“Io sono un uomo malato.. astioso. Sono un uomo malvagio. Credo di essere malato di fegato. Del resto non ne so un accidente delle mia malattia e non so neppure esattamente cosa mi faccia male”.
Il protagonista innominato inizia il racconto con questa frase e subito lascia trapelare il senso misto di negatività, contraddizione e inettitudine che caratterizza la sua esistenza. In memorie dal sottosuolo, Dostoevskij esplora i cavilli intimi della mente del protagonista, tormentata da una Russia ottimista e in contrasto con gli ideali del positivismo di quel tempo.

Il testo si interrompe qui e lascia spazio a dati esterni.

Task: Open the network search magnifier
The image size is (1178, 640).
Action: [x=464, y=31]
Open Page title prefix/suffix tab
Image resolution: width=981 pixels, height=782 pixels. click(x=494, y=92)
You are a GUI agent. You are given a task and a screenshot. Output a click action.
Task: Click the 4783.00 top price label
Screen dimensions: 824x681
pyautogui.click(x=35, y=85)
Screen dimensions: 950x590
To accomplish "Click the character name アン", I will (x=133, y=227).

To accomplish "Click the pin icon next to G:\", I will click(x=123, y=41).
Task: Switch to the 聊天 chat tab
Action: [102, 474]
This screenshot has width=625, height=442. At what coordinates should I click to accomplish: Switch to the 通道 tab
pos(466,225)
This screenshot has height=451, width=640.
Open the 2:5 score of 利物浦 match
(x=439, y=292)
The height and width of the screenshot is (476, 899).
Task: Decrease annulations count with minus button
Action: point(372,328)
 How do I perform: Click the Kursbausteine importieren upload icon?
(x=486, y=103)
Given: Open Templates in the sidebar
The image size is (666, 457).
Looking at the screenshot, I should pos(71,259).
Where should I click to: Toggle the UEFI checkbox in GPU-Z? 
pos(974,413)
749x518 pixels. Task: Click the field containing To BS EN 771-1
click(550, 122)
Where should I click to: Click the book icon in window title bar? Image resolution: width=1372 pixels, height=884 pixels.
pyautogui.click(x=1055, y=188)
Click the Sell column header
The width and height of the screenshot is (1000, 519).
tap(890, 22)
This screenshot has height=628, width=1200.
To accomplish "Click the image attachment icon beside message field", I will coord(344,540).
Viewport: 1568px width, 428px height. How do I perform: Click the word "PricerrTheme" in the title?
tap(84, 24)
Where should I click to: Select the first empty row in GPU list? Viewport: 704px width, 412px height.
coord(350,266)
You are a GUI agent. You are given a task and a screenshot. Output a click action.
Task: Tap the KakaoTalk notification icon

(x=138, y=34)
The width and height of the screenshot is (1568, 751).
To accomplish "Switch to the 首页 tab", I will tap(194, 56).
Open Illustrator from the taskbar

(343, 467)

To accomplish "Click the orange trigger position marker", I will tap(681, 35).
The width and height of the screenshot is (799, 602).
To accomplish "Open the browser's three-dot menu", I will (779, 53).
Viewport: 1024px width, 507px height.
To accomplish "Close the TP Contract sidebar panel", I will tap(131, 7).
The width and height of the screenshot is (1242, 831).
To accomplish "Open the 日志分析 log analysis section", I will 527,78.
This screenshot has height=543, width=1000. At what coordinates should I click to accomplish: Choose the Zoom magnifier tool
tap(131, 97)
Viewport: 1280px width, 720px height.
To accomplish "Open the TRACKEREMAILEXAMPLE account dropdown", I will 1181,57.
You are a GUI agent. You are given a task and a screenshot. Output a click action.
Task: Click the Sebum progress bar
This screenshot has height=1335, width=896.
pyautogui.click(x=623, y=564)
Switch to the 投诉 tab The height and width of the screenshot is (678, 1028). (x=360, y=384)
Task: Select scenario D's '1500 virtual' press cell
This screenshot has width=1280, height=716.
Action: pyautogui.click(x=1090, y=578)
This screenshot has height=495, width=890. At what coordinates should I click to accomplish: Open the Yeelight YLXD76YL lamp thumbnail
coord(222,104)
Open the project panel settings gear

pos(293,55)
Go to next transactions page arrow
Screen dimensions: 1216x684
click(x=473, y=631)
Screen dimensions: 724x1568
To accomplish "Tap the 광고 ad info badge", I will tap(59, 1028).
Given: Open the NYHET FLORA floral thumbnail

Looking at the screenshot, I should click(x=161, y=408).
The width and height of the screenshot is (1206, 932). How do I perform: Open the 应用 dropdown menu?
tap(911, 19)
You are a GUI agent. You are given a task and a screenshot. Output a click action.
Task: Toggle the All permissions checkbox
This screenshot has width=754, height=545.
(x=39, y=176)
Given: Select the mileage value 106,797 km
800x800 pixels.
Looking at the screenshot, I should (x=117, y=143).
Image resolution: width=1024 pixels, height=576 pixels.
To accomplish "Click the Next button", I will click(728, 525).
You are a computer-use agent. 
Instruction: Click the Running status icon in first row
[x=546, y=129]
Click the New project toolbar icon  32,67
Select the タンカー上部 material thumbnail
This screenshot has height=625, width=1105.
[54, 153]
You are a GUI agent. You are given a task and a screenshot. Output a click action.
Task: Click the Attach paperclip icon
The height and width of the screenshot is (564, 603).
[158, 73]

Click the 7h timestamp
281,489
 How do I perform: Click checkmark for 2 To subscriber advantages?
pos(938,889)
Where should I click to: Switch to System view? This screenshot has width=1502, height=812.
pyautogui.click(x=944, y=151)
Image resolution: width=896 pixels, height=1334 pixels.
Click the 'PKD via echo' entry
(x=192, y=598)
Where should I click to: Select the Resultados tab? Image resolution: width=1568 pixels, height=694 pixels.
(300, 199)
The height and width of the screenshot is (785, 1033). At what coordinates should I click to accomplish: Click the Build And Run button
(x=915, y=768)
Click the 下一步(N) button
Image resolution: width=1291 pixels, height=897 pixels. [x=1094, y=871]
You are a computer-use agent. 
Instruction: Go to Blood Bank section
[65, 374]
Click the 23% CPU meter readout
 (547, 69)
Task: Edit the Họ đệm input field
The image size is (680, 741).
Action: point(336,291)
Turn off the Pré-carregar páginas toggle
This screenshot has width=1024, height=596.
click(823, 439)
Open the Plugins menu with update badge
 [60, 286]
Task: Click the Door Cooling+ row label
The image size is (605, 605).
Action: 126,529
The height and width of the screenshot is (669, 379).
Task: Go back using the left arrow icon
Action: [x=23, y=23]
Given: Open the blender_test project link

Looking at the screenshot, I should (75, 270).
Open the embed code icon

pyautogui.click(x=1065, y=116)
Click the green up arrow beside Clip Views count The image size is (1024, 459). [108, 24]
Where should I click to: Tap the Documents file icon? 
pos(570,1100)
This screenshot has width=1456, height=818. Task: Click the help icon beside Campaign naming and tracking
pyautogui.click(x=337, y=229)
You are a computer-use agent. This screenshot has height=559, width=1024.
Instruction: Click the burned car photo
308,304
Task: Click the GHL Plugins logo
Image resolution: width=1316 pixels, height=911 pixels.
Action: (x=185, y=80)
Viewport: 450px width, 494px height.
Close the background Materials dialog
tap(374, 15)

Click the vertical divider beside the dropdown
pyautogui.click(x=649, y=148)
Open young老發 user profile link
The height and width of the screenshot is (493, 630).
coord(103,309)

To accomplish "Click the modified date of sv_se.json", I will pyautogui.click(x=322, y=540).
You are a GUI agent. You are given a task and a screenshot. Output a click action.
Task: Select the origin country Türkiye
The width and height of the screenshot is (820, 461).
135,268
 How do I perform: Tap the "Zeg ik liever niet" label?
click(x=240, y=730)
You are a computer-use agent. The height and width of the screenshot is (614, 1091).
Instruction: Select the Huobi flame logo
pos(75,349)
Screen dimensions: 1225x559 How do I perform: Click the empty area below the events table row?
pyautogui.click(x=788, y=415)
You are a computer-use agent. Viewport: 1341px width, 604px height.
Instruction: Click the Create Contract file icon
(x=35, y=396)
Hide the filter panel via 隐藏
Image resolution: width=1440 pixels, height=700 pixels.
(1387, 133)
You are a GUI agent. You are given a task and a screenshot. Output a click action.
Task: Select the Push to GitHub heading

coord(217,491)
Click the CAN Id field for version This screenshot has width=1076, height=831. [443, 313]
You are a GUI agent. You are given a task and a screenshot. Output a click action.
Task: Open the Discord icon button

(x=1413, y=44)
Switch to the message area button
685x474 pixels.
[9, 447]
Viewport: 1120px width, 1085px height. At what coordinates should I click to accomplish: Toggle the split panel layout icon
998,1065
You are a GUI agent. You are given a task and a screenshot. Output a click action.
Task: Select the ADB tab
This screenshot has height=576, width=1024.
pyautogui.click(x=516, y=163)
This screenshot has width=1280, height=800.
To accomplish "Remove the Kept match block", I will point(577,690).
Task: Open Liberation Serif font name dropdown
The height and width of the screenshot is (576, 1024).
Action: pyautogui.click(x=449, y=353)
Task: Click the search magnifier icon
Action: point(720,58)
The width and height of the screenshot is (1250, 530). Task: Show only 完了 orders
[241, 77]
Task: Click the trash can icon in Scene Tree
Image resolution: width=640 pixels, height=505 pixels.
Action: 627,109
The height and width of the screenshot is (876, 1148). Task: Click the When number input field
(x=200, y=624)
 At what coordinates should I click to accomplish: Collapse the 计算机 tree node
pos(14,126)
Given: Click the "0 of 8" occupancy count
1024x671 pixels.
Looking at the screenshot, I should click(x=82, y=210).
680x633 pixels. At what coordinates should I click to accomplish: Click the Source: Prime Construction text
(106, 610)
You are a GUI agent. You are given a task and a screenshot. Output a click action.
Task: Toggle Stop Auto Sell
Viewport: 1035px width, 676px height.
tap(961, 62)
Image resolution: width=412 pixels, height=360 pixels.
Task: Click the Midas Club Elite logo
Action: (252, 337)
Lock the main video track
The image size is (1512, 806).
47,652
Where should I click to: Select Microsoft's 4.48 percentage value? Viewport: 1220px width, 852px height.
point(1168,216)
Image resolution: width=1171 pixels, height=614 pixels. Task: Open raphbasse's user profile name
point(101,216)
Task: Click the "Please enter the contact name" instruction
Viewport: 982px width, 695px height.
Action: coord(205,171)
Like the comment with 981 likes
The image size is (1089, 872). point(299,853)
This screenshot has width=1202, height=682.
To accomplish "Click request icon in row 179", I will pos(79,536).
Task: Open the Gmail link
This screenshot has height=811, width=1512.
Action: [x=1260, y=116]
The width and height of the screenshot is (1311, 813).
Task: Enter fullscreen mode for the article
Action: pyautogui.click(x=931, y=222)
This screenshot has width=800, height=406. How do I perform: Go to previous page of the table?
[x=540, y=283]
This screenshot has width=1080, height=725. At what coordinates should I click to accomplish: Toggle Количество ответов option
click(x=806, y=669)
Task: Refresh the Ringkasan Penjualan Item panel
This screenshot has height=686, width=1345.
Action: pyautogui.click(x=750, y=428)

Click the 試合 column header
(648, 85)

Nella prima parte del libro, in un monologo molto decadente che in alcuni tratti ha un carattere lievemente ironico, l’uomo del sottosuolo si autoflagella considerandosi un essere intelligente grazie alla sua introspezione, ma tormentato per la sua tendenza alla procrastinazione e inettitudine. Si espone come nudo davanti al lettore, sincero dei suoi difetti più sporchi e, talvolta, quasi orgoglioso di essi. Nella seconda parte del libro, filosofeggiando dalle tenebre del sottosuolo in cui ha vissuto per quasi un ventennio, il protagonista decide di uscire, figurativamente, e di raccontare le sue memorie di vita di vent’anni prima, quando lavorava come impiegato in un ufficio della burocrazia a San Pietroburgo. Racconta vicende in cui si è offeso e, per infantile vendetta, si è ridicolizzato. I suoi numerosi tentativi di integrarsi nella società hanno sempre fallito miseramente e lui narra senza filtri le sue rivendicazioni meschine e crudeli nei confronti di persone ancora piè disagiate e isolate dalla società di lui.
Dostoevskij scrisse questo libro nel 1864 e presto divenne famosissimo per l’introspezione personale e l’introduzione della figura dell’antieroe. L’uomo del sottosuolo mi è risultato odioso: suscita un misto tra compassione e nervosismo per la sua attitudine alla vita e il tono rassegnato del suo monologo, che a tratti sembra una confessione. È una lettura diversa rispetto alle ultime che ho fatto, priva di una forte storia narrante e che non permette affatto di affezionarsi al protagonista. È un tassello fondamentale della storia della letterature che consiglio a tutti di leggere almeno una volta nella vita.